--- Exercise ---
Skipping any pictures, repeat exactly and only the lines from the one that holds "You are a computer-use agent. 1366x723" to the last line of the material, both included.

START Information provided

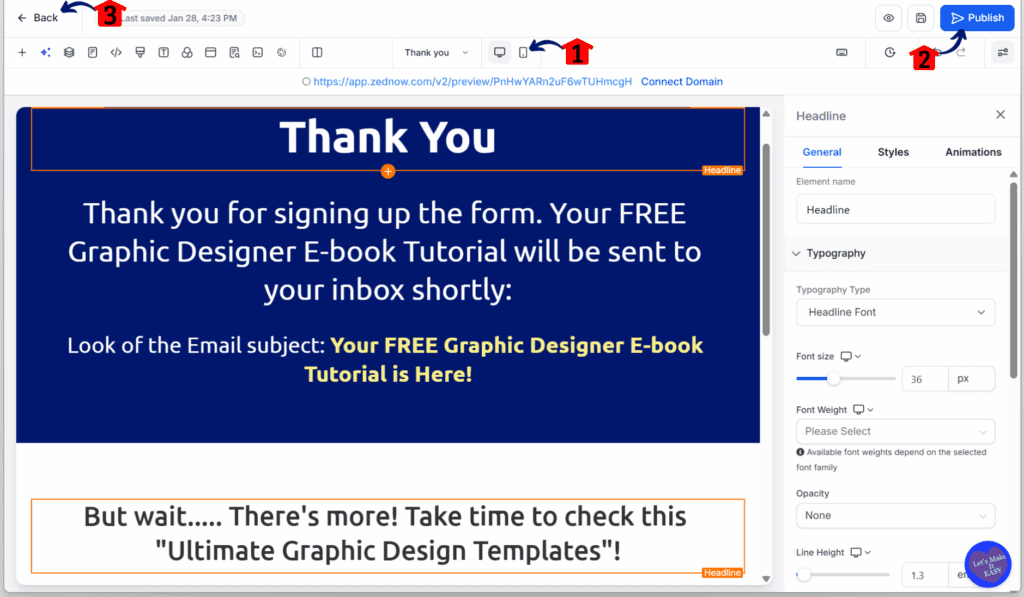The width and height of the screenshot is (1024, 597).
Task: Toggle page preview with eye icon
Action: (x=888, y=18)
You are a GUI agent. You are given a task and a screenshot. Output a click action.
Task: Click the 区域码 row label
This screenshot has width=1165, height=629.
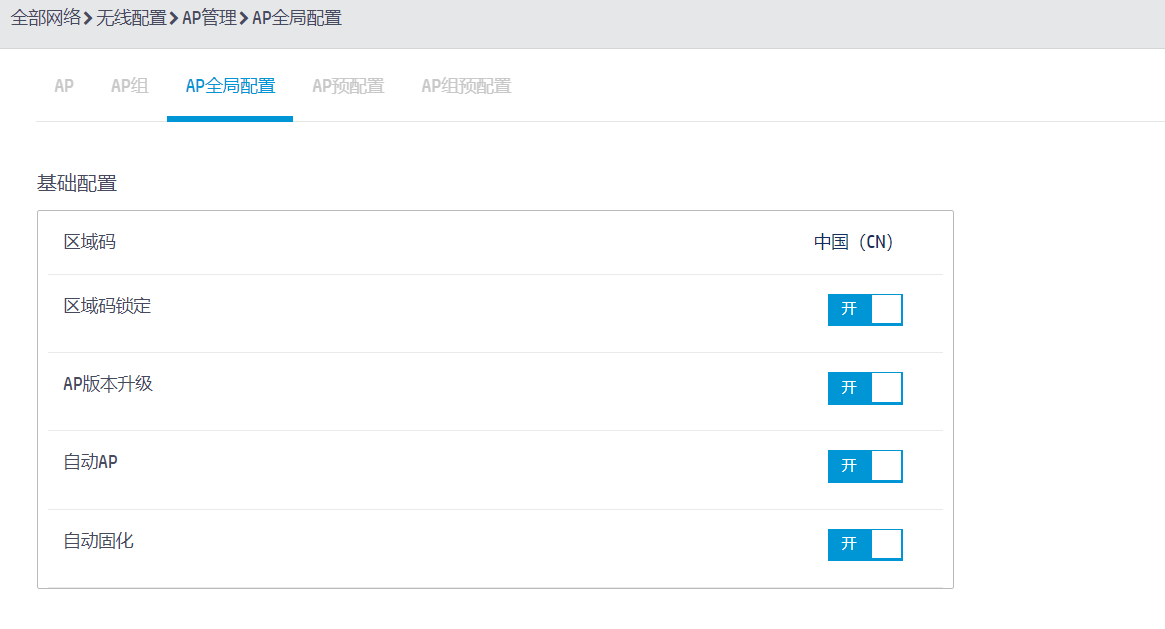tap(90, 242)
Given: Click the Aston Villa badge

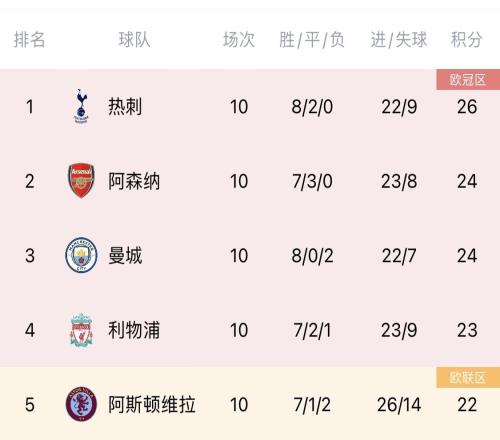Looking at the screenshot, I should pos(81,404).

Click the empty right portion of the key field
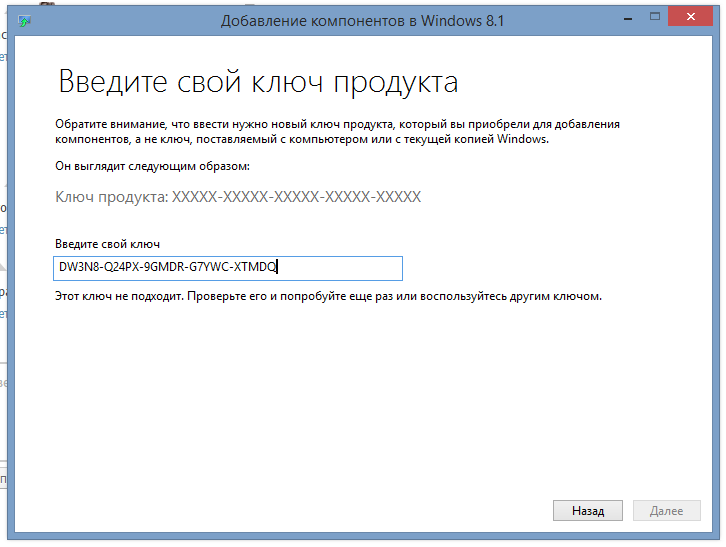click(x=345, y=268)
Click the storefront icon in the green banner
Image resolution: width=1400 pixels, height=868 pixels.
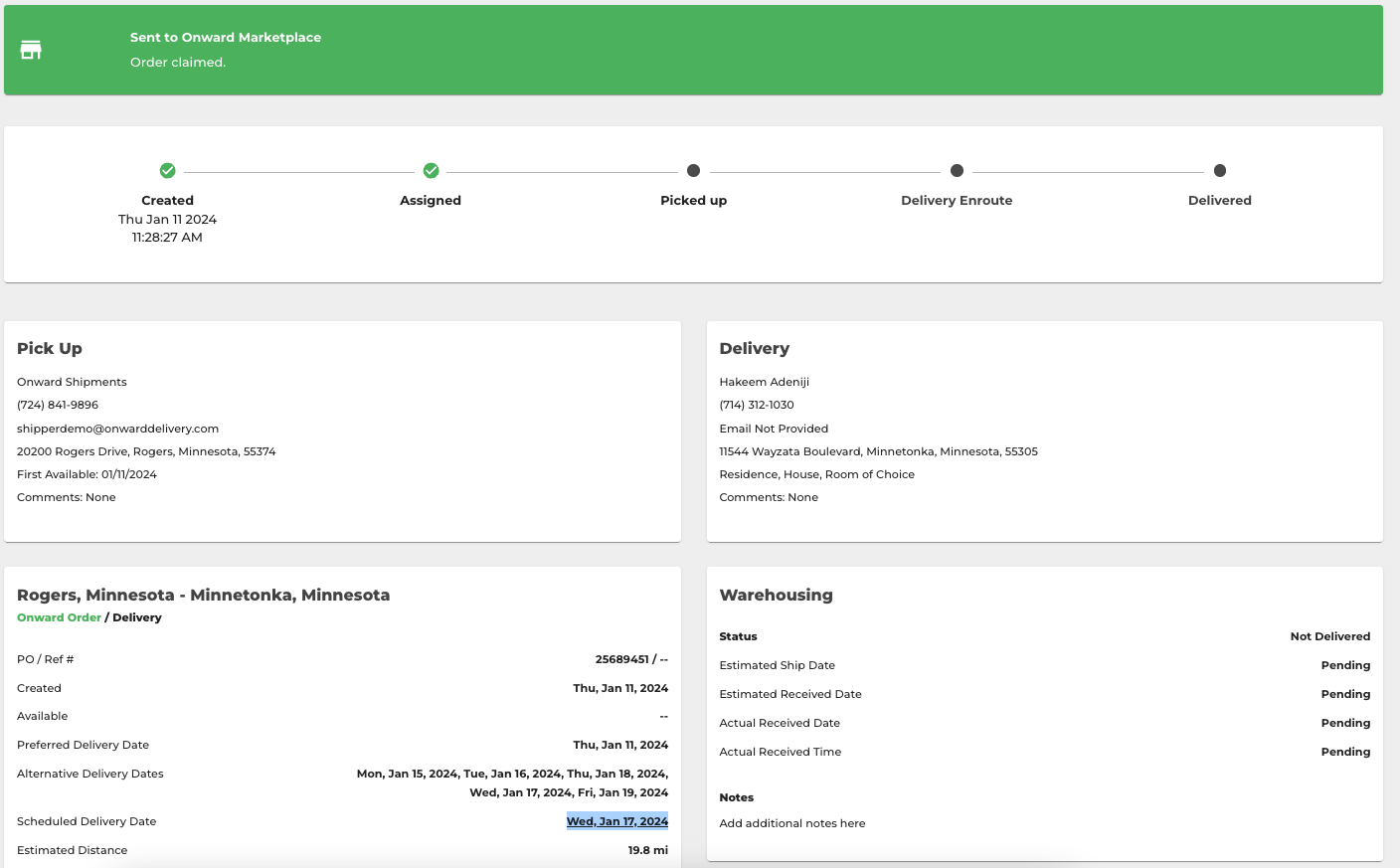tap(31, 50)
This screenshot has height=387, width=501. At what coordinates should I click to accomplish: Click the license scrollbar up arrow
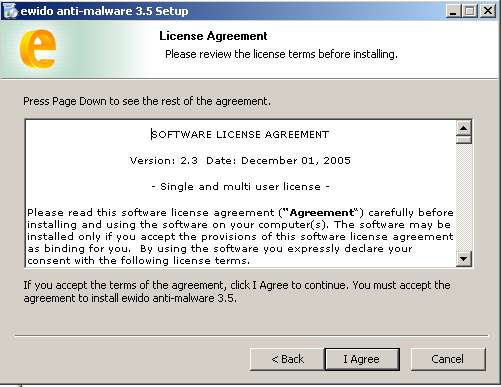pos(464,128)
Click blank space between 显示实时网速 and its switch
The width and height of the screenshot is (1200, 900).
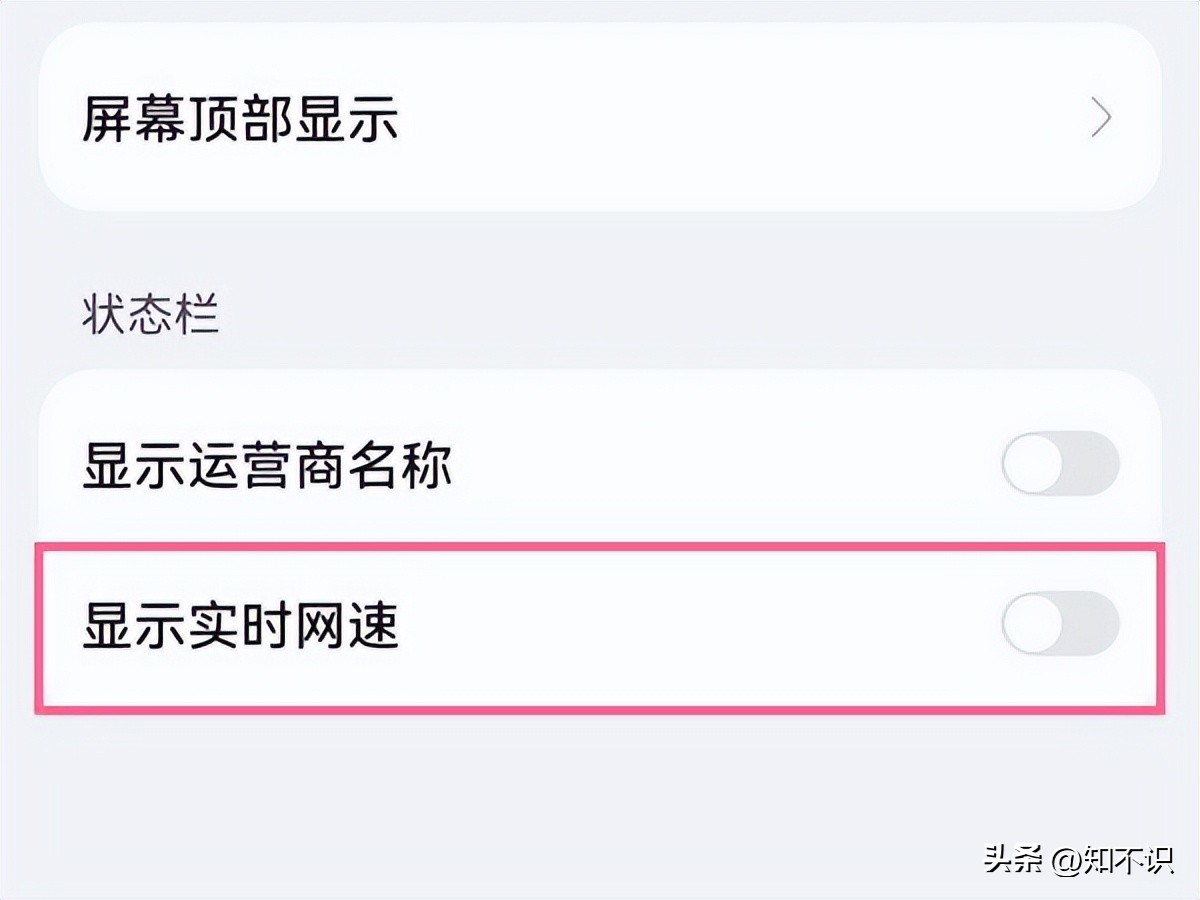point(700,625)
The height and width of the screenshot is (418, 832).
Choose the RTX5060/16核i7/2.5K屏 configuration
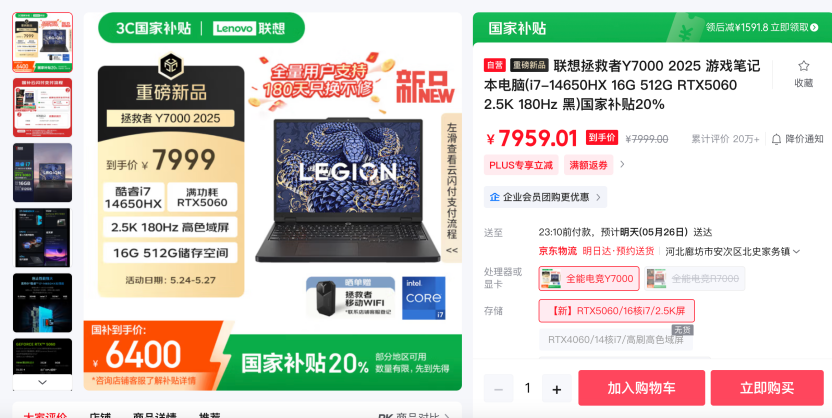click(617, 311)
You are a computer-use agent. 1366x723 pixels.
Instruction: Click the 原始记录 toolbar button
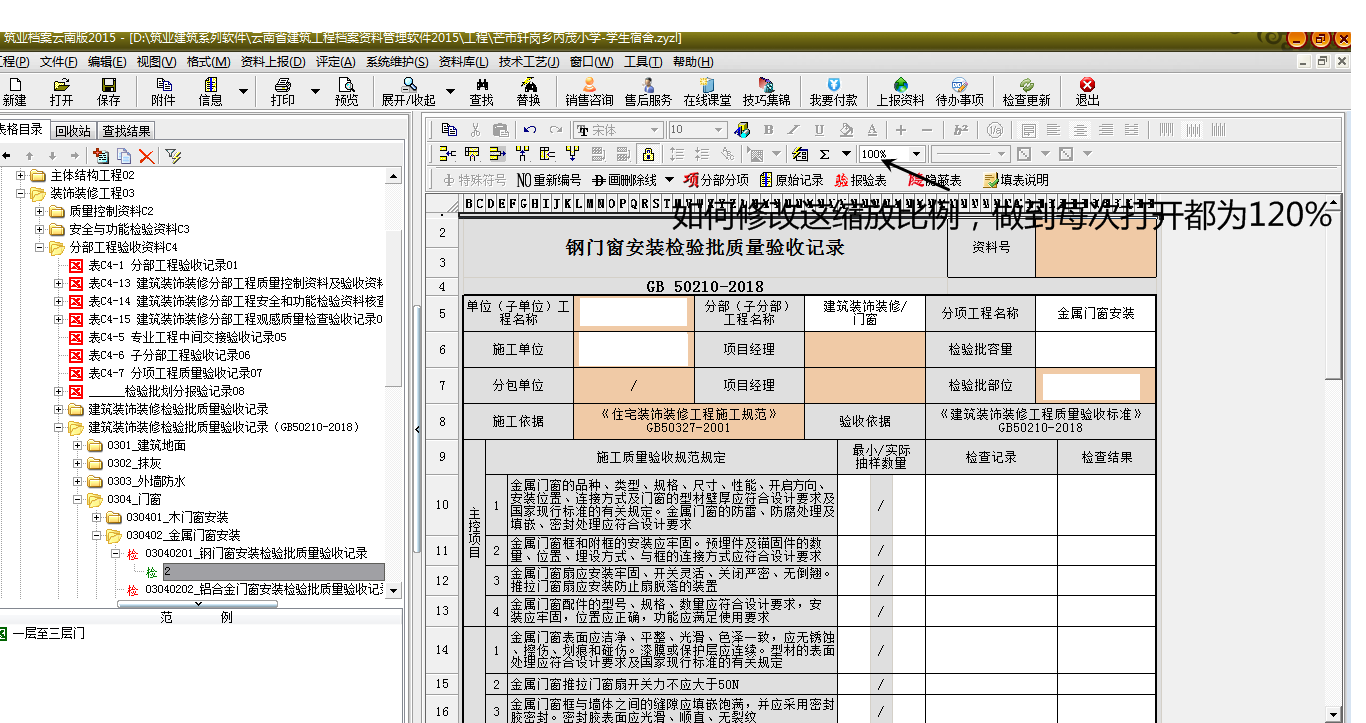coord(791,180)
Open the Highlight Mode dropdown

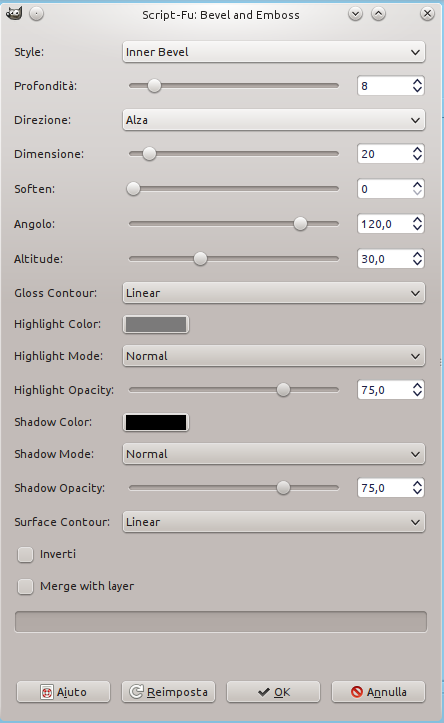click(274, 356)
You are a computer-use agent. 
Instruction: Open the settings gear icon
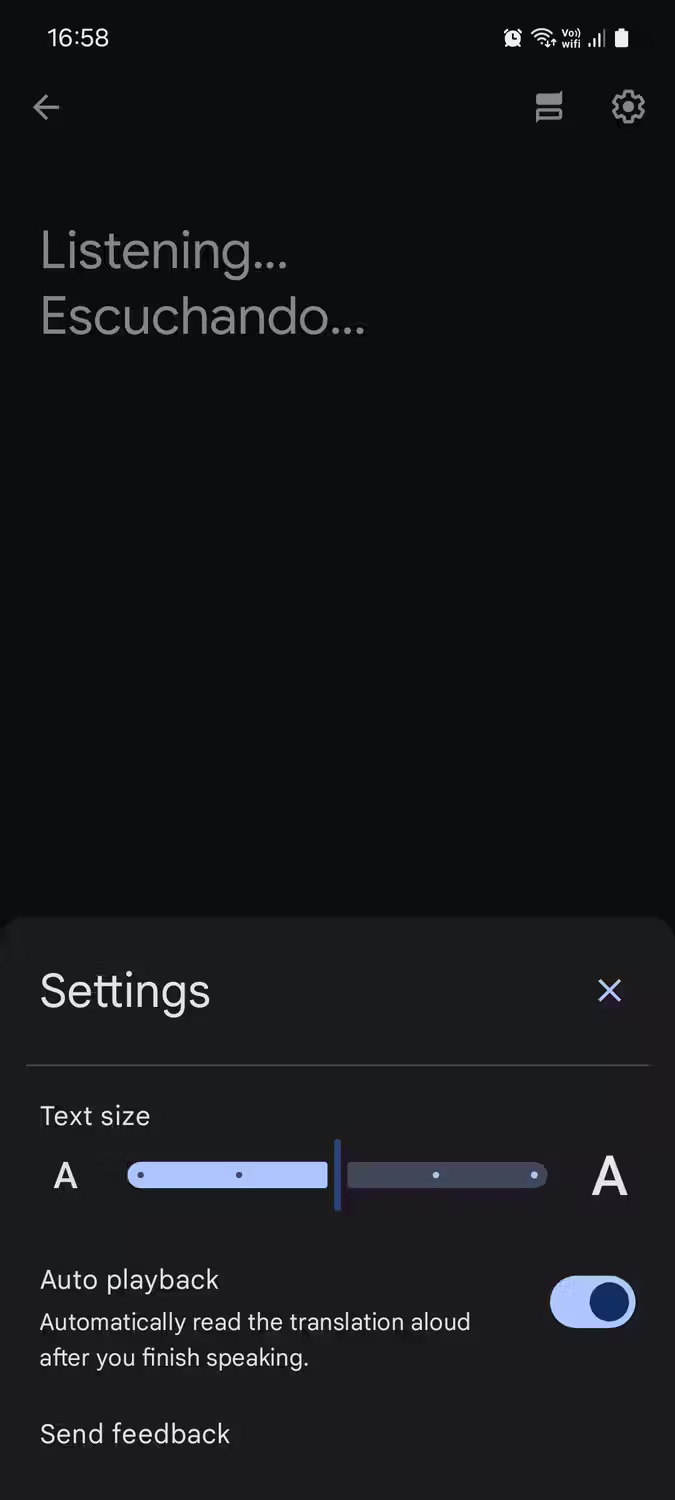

END Information provided

--- Response area ---
You are a computer-use agent. 1366x723 pixels.
Instruction: Click the 原始记录 toolbar button
coord(791,180)
Open the Highlight Mode dropdown

click(274, 356)
You are a computer-use agent. 
Instruction: Open the settings gear icon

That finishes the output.